## SOURCE TEXT
§

Put cost savings on autopilot. Get notified in Slack about recommendations above X%. Send a weekly global report, or one report per team.

Slack Screen Shot

Prerequisites

  • A Slack workspace

Setup

  1. Install Robusta with Helm to your cluster and configure slack
  2. Create your KRR slack playbook by adding the following to generated_values.yaml:
customPlaybooks:
# Runs a weekly krr scan on the namespace devs-namespace and sends it to the configured slack channel
customPlaybooks:
- triggers:
  - on_schedule:
      fixed_delay_repeat:
        repeat: -1 # number of times to run or -1 to run forever
        seconds_delay: 604800 # 1 week
  actions:
  - krr_scan:
      args: "--namespace devs-namespace" ## KRR args here
  sinks:
      - "main_slack_sink" # slack sink you want to send the report to here
  1. Do a Helm upgrade to apply the new values: helm upgrade robusta robusta/robusta --values=generated_values.yaml --set clusterName=<YOUR_CLUSTER_NAME>

(back to top)

Prometheus, Victoria Metrics and Thanos auto-discovery

By default, KRR will try to auto-discover the running Prometheus Victoria Metrics and Thanos. For discovering prometheus it scan services for those labels:

"app=kube-prometheus-stack-prometheus"
"app=prometheus,component=server"
"app=prometheus-server"
"app=prometheus-operator-prometheus"
"app=prometheus-msteams"
"app=rancher-monitoring-prometheus"
"app=prometheus-prometheus"

For Thanos its these labels:

"app.kubernetes.io/component=query,app.kubernetes.io/name=thanos",
"app.kubernetes.io/name=thanos-query",
"app=thanos-query",
"app=thanos-querier",

And for Victoria Metrics its the following labels:

"app.kubernetes.io/name=vmsingle",
"app.kubernetes.io/name=victoria-metrics-single",
"app.kubernetes.io/name=vmselect",
"app=vmselect",

If none of those labels result in finding Prometheus, Victoria Metrics or Thanos, you will get an error and will have to pass the working url explicitly (using the -p flag).

§

## MATERIAL SUPPLIED
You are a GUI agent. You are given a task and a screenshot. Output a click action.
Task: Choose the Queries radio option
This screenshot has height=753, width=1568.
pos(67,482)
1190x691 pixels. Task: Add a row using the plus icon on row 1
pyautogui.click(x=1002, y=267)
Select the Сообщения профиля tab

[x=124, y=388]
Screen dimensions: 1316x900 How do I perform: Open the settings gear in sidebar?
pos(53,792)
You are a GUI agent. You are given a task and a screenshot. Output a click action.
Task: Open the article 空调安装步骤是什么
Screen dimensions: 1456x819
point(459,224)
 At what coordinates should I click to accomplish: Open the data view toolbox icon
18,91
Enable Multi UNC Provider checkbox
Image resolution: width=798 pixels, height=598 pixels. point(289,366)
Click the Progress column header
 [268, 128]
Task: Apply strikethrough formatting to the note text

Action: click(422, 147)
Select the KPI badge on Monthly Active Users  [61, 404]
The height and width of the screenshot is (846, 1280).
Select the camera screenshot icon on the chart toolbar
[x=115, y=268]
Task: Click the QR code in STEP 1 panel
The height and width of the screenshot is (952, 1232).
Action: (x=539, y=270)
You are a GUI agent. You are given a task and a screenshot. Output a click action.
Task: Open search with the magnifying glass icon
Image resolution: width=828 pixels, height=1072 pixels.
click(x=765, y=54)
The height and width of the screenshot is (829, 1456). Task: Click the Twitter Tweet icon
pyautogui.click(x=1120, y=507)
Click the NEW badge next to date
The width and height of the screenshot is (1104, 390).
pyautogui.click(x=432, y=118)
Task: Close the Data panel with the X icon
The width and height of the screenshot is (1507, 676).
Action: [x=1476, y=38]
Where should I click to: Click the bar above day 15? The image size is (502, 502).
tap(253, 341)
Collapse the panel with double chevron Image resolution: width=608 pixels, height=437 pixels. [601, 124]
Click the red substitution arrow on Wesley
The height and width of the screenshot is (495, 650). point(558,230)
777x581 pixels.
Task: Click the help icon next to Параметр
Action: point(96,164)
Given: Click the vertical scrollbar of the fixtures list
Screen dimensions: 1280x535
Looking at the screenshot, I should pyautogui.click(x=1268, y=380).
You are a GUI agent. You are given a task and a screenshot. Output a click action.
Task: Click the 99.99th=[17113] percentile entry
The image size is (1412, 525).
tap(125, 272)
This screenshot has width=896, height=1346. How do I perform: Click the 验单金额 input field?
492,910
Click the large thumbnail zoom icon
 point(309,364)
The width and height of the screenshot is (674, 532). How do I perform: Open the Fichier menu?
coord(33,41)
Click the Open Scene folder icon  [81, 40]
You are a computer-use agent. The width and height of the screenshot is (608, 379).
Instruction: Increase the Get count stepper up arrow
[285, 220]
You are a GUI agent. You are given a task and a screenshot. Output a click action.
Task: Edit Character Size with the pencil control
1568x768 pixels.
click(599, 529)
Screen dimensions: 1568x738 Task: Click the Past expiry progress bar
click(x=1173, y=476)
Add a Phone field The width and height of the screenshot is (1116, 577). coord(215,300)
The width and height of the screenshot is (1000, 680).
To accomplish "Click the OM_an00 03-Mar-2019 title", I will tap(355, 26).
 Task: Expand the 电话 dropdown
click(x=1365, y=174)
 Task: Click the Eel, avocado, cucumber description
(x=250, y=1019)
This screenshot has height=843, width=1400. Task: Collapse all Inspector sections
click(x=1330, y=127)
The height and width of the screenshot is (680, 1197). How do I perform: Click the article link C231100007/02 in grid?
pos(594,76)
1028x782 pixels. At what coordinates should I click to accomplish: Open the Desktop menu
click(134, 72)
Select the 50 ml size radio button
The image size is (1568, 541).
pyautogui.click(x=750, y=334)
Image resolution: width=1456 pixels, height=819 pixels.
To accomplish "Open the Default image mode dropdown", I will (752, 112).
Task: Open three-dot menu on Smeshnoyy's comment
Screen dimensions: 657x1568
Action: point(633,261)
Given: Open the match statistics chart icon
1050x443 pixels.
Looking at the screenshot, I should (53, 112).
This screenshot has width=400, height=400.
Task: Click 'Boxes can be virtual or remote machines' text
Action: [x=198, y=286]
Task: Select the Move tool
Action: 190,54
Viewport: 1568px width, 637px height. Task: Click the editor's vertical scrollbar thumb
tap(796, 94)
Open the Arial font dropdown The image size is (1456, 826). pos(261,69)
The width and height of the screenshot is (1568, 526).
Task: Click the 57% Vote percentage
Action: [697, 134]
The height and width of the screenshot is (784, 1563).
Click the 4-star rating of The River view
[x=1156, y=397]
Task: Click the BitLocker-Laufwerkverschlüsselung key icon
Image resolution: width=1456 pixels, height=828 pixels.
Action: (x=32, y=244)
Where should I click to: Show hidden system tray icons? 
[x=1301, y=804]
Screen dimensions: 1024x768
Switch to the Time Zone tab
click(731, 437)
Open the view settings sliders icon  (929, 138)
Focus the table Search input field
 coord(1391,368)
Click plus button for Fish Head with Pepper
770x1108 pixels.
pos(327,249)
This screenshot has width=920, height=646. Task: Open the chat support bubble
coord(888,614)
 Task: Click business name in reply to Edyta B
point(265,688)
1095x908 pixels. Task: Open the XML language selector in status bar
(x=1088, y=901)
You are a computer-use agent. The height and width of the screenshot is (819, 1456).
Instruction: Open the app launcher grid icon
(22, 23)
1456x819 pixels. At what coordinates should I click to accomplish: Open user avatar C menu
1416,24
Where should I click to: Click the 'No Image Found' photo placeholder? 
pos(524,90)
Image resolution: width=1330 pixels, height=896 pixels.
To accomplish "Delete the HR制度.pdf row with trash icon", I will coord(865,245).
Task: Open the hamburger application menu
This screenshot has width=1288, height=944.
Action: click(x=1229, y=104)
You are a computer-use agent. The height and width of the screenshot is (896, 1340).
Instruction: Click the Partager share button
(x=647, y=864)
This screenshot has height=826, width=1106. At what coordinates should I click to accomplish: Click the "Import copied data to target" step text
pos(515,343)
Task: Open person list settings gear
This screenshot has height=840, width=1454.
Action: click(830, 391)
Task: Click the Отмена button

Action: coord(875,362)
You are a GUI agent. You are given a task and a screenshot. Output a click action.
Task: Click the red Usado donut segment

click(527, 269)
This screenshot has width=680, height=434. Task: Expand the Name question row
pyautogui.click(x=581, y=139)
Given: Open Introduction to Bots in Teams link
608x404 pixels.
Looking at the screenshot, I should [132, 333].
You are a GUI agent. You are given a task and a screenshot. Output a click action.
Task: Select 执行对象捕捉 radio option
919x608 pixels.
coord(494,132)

§

## REQUIRED TASKS
**a.** Answer these questions about the KRR text:
(i) What value does the playbook assign to seconds_delay?
(ii) Into which file are the playbook settings to be added?
(iii) Which flag passes the working URL explicitly when auto-discovery fails?
**b.** Quote the KRR text between "And for Victoria" and "the -p flag).", inclusive.
Rely solely on the KRR text when responding.

## COMPLETED EXERCISE
**a.**
(i) 604800, which is one week.
(ii) generated_values.yaml
(iii) The -p flag.

**b.**
And for Victoria Metrics its the following labels:

"app.kubernetes.io/name=vmsingle",
"app.kubernetes.io/name=victoria-metrics-single",
"app.kubernetes.io/name=vmselect",
"app=vmselect",

If none of those labels result in finding Prometheus, Victoria Metrics or Thanos, you will get an error and will have to pass the working url explicitly (using the -p flag).